Die CryptoPunks existieren als unveränderlicher digitaler Vermögenswert auf der Ethereum-Blockchain. Der ursprüngliche Schöpfer Larva Labs verbietet seinen Inhaber*innen jedoch die Erstellung von Derivaten oder die Verwendung des Markennamens, vermutlich in dem Bestreben, den eigenen Markennamen zu bewahren, um ein lukratives Geschäft mit einem Unternehmen abzuschließen. Das hat bei den Inhaber*innen für Unmut gesorgt und dazu geführt, dass einige von ihnen das Projekt aufgegeben haben.
Yuga Labs hingegen räumt den BAYC-Inhaber*innen größere kommerzielle Rechte ein, um nach Belieben Derivate zu erstellen. Aber das ist immer noch zu wenig. Zum einen sind diese Rechte nur auf BAYC-Inhaber*innen beschränkt (d.h. auf die stinkreichen Käufer*innen von überteuerten JPEGs). Außerdem dürfen die Inhaber*innen der Affenrechte nur den Markennamen und die Logos des BAYC verwenden, wie Arizona Iced Tea erfahren musste, als sie es versuchten.

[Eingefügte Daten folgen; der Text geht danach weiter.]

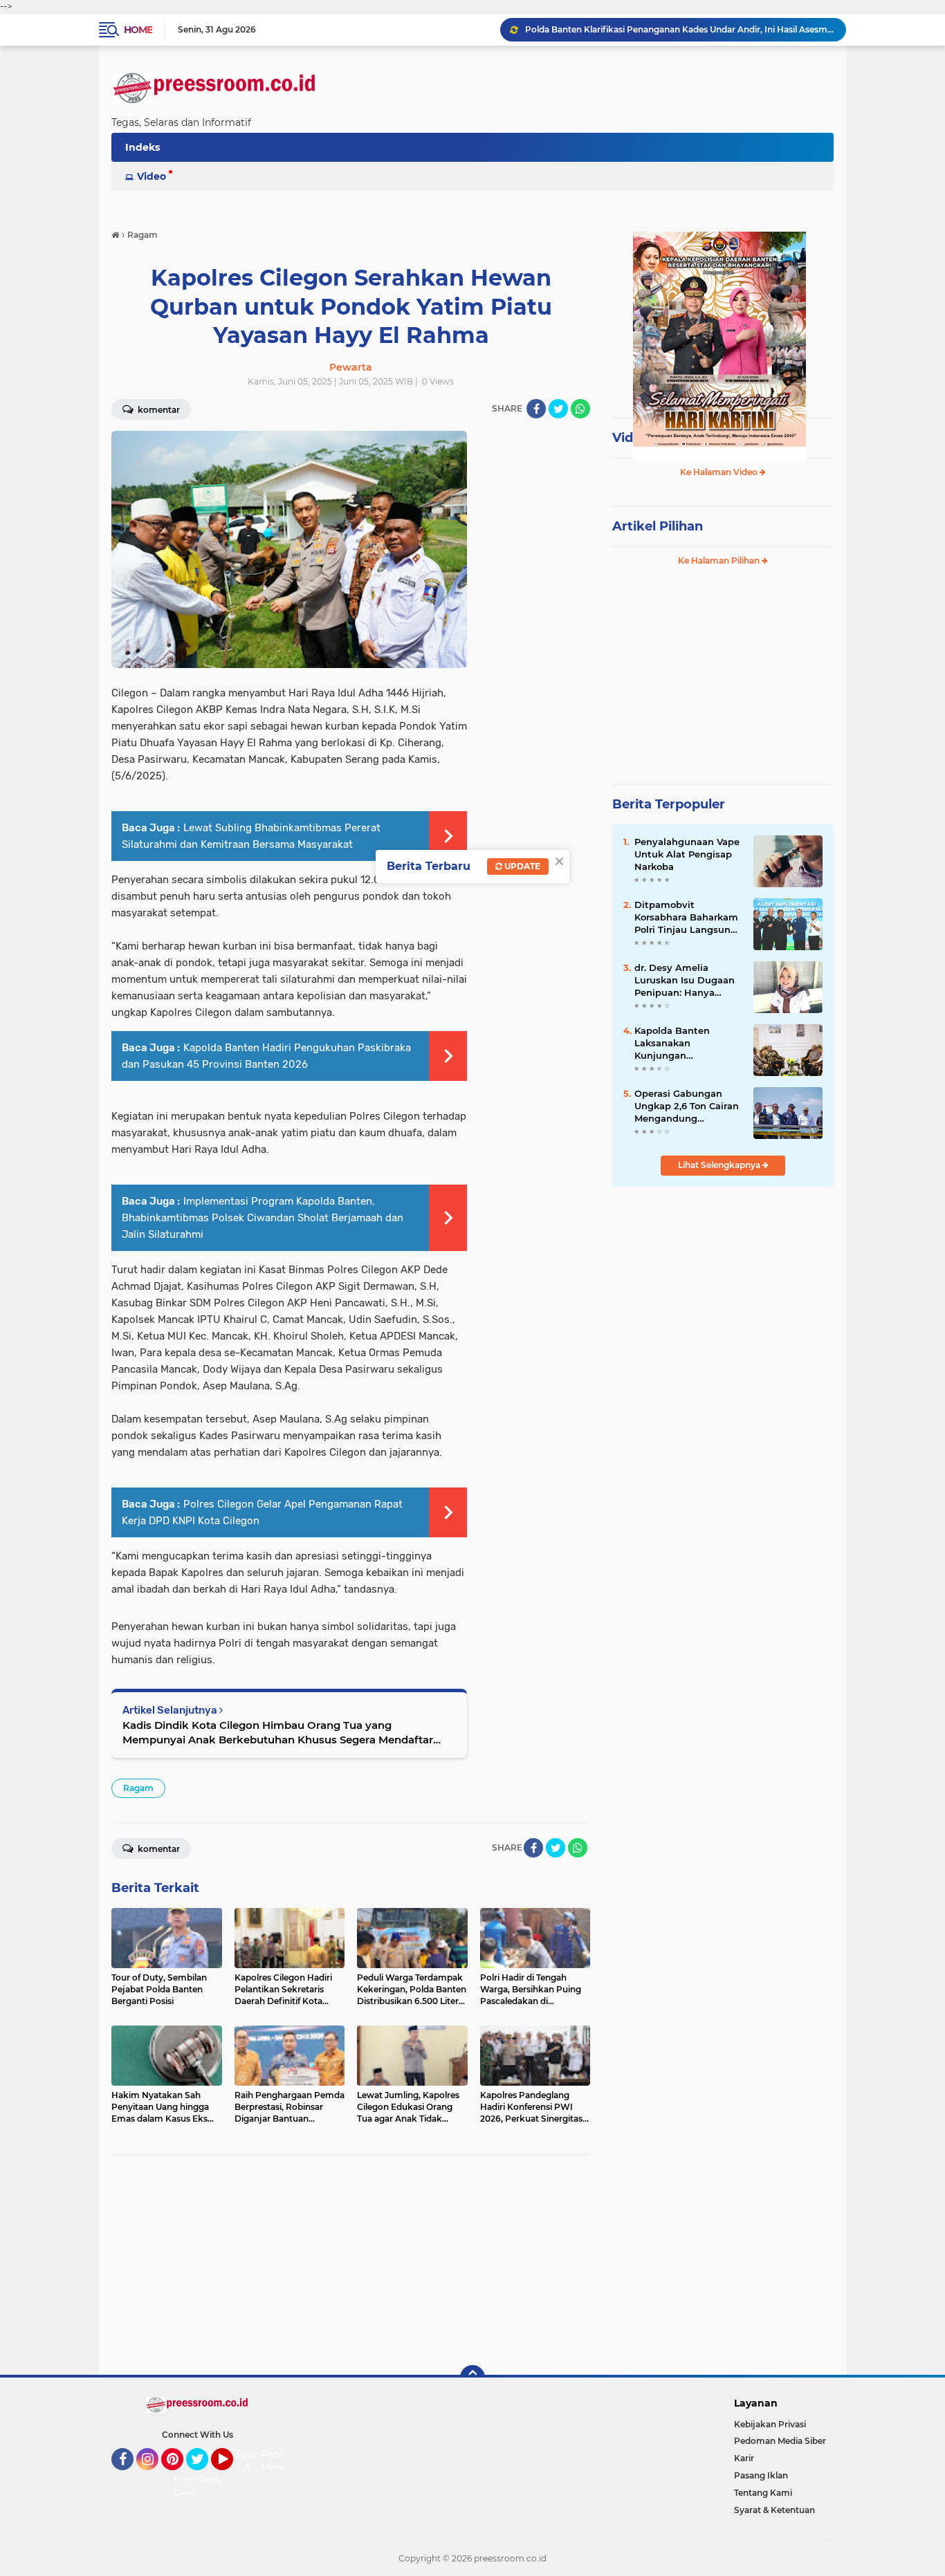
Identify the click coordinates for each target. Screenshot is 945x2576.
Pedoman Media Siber (780, 2441)
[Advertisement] (350, 2265)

Natürlich steht es den NFT-Unternehmen frei, als private Unternehmen in einem freien Markt zu tun, was sie wollen. Aber aus moralischer Sicht stehen diese Eigentumsbeschränkungen im Widerspruch zum philosophischen Ethos des Web3 und seinen Idealen des vertrauensfreien, dezentralen Eigentums.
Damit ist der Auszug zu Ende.